--- START Supplied information ---
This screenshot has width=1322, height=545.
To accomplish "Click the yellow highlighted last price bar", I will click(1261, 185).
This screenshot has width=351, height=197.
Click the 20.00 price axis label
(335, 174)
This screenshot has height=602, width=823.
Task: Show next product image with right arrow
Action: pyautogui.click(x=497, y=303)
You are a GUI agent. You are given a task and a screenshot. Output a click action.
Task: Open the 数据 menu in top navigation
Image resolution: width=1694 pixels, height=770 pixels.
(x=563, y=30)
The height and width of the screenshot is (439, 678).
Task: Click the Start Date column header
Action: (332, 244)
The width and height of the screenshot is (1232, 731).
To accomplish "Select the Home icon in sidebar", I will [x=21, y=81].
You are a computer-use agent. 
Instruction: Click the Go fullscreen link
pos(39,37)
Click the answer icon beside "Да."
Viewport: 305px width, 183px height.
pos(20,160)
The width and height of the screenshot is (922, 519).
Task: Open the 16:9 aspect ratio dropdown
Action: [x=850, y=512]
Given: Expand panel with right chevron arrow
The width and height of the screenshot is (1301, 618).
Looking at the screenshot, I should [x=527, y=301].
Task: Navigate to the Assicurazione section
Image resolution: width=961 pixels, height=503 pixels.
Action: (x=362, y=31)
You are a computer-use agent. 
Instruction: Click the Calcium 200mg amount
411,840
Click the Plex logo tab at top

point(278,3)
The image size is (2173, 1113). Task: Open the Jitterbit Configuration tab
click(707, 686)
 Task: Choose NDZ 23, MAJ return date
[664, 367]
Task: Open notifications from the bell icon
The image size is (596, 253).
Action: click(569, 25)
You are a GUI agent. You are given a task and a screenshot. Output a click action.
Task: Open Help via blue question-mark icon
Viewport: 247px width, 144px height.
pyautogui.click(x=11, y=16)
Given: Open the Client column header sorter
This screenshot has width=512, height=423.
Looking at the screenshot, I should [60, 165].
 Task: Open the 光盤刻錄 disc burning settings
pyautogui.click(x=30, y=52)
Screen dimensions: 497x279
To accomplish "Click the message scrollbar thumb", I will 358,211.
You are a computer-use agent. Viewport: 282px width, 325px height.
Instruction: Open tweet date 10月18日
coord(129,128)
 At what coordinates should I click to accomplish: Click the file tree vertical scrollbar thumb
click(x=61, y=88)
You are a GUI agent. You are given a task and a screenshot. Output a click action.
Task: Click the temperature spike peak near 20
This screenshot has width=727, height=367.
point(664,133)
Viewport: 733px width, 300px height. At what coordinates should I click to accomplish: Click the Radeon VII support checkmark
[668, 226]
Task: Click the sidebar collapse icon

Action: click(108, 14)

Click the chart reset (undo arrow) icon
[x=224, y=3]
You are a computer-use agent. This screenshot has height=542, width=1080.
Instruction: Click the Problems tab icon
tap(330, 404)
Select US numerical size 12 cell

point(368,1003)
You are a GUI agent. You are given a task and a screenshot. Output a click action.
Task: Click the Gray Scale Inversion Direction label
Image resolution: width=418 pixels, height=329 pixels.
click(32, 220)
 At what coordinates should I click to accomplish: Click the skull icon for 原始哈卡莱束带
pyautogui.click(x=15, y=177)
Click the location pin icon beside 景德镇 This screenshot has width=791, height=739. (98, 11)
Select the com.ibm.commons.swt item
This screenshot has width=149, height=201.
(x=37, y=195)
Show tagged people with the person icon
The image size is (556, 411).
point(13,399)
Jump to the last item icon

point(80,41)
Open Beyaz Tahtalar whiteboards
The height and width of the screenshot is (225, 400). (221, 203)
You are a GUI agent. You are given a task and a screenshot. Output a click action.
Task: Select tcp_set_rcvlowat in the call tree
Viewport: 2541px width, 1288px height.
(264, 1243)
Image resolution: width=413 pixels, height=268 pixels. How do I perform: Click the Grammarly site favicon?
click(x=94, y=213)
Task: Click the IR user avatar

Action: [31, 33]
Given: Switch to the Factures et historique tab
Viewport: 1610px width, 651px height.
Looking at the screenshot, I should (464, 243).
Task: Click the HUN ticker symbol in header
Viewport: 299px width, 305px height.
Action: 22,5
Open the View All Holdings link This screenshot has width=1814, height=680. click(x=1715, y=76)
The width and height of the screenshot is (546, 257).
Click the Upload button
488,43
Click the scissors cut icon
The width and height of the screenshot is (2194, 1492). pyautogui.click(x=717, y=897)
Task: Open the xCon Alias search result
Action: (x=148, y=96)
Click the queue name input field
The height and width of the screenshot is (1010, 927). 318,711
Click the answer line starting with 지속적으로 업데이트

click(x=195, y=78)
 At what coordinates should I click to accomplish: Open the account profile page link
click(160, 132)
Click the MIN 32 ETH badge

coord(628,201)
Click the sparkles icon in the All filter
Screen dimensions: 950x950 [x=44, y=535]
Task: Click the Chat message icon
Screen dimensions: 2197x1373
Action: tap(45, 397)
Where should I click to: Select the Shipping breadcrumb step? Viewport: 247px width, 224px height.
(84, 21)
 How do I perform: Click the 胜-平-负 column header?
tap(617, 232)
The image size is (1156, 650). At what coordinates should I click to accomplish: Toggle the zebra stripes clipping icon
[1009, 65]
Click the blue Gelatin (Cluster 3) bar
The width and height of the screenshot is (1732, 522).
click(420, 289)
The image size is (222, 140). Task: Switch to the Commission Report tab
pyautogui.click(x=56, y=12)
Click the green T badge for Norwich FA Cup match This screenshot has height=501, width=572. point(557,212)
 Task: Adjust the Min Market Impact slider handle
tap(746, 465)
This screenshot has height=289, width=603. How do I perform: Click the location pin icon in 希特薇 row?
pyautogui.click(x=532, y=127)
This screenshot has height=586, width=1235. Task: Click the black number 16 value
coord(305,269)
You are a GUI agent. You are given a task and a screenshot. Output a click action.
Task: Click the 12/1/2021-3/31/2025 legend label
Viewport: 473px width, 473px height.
--- END Supplied information ---
__Exercise directions__: Reproduce all of the records above, substituting "interface agent" for "GUI agent" wherever it occurs and leaving everything else unchanged.

__Solution__:
This screenshot has width=1322, height=545.
To accomplish "Click the yellow highlighted last price bar", I will click(1261, 185).
This screenshot has width=351, height=197.
Click the 20.00 price axis label
(335, 174)
This screenshot has height=602, width=823.
Task: Show next product image with right arrow
Action: pyautogui.click(x=497, y=303)
You are a interface agent. You are given a task and a screenshot. Output a click action.
Task: Open the 数据 menu in top navigation
Image resolution: width=1694 pixels, height=770 pixels.
(x=563, y=30)
The height and width of the screenshot is (439, 678).
Task: Click the Start Date column header
Action: (332, 244)
The width and height of the screenshot is (1232, 731).
To accomplish "Select the Home icon in sidebar", I will [x=21, y=81].
You are a computer-use agent. 
Instruction: Click the Go fullscreen link
pos(39,37)
Click the answer icon beside "Да."
Viewport: 305px width, 183px height.
pos(20,160)
The width and height of the screenshot is (922, 519).
Task: Open the 16:9 aspect ratio dropdown
Action: [x=850, y=512]
Given: Expand panel with right chevron arrow
The width and height of the screenshot is (1301, 618).
Looking at the screenshot, I should [x=527, y=301].
Task: Navigate to the Assicurazione section
Image resolution: width=961 pixels, height=503 pixels.
Action: (x=362, y=31)
You are a computer-use agent. 
Instruction: Click the Calcium 200mg amount
411,840
Click the Plex logo tab at top

point(278,3)
The image size is (2173, 1113). Task: Open the Jitterbit Configuration tab
click(707, 686)
 Task: Choose NDZ 23, MAJ return date
[664, 367]
Task: Open notifications from the bell icon
The image size is (596, 253).
Action: click(569, 25)
You are a interface agent. You are given a task and a screenshot. Output a click action.
Task: Open Help via blue question-mark icon
Viewport: 247px width, 144px height.
pyautogui.click(x=11, y=16)
Given: Open the Client column header sorter
This screenshot has width=512, height=423.
Looking at the screenshot, I should [60, 165].
 Task: Open the 光盤刻錄 disc burning settings
pyautogui.click(x=30, y=52)
Screen dimensions: 497x279
To accomplish "Click the message scrollbar thumb", I will 358,211.
You are a computer-use agent. Viewport: 282px width, 325px height.
Instruction: Open tweet date 10月18日
coord(129,128)
 At what coordinates should I click to accomplish: Click the file tree vertical scrollbar thumb
click(x=61, y=88)
You are a interface agent. You are given a task and a screenshot. Output a click action.
Task: Click the temperature spike peak near 20
This screenshot has width=727, height=367.
point(664,133)
Viewport: 733px width, 300px height. At what coordinates should I click to accomplish: Click the Radeon VII support checkmark
[668, 226]
Task: Click the sidebar collapse icon

Action: click(108, 14)

Click the chart reset (undo arrow) icon
[x=224, y=3]
You are a computer-use agent. This screenshot has height=542, width=1080.
Instruction: Click the Problems tab icon
tap(330, 404)
Select US numerical size 12 cell

point(368,1003)
You are a interface agent. You are given a task and a screenshot. Output a click action.
Task: Click the Gray Scale Inversion Direction label
Image resolution: width=418 pixels, height=329 pixels.
click(32, 220)
 At what coordinates should I click to accomplish: Click the skull icon for 原始哈卡莱束带
pyautogui.click(x=15, y=177)
Click the location pin icon beside 景德镇 This screenshot has width=791, height=739. (98, 11)
Select the com.ibm.commons.swt item
This screenshot has width=149, height=201.
(x=37, y=195)
Show tagged people with the person icon
The image size is (556, 411).
point(13,399)
Jump to the last item icon

point(80,41)
Open Beyaz Tahtalar whiteboards
The height and width of the screenshot is (225, 400). (221, 203)
You are a interface agent. You are given a task and a screenshot. Output a click action.
Task: Select tcp_set_rcvlowat in the call tree
Viewport: 2541px width, 1288px height.
(264, 1243)
Image resolution: width=413 pixels, height=268 pixels. How do I perform: Click the Grammarly site favicon?
click(x=94, y=213)
Task: Click the IR user avatar

Action: [31, 33]
Given: Switch to the Factures et historique tab
Viewport: 1610px width, 651px height.
Looking at the screenshot, I should (464, 243).
Task: Click the HUN ticker symbol in header
Viewport: 299px width, 305px height.
Action: 22,5
Open the View All Holdings link This screenshot has width=1814, height=680. click(x=1715, y=76)
The width and height of the screenshot is (546, 257).
Click the Upload button
488,43
Click the scissors cut icon
The width and height of the screenshot is (2194, 1492). pyautogui.click(x=717, y=897)
Task: Open the xCon Alias search result
Action: (x=148, y=96)
Click the queue name input field
The height and width of the screenshot is (1010, 927). 318,711
Click the answer line starting with 지속적으로 업데이트

click(x=195, y=78)
 At what coordinates should I click to accomplish: Open the account profile page link
click(160, 132)
Click the MIN 32 ETH badge

coord(628,201)
Click the sparkles icon in the All filter
Screen dimensions: 950x950 [x=44, y=535]
Task: Click the Chat message icon
Screen dimensions: 2197x1373
Action: tap(45, 397)
Where should I click to: Select the Shipping breadcrumb step? Viewport: 247px width, 224px height.
(84, 21)
 How do I perform: Click the 胜-平-负 column header?
tap(617, 232)
The image size is (1156, 650). At what coordinates should I click to accomplish: Toggle the zebra stripes clipping icon
[1009, 65]
Click the blue Gelatin (Cluster 3) bar
The width and height of the screenshot is (1732, 522).
click(420, 289)
The image size is (222, 140). Task: Switch to the Commission Report tab
pyautogui.click(x=56, y=12)
Click the green T badge for Norwich FA Cup match This screenshot has height=501, width=572. point(557,212)
 Task: Adjust the Min Market Impact slider handle
tap(746, 465)
This screenshot has height=289, width=603. How do I perform: Click the location pin icon in 希特薇 row?
pyautogui.click(x=532, y=127)
This screenshot has height=586, width=1235. Task: Click the black number 16 value
coord(305,269)
You are a interface agent. You are given a task and a screenshot. Output a click action.
Task: Click the 12/1/2021-3/31/2025 legend label
Viewport: 473px width, 473px height.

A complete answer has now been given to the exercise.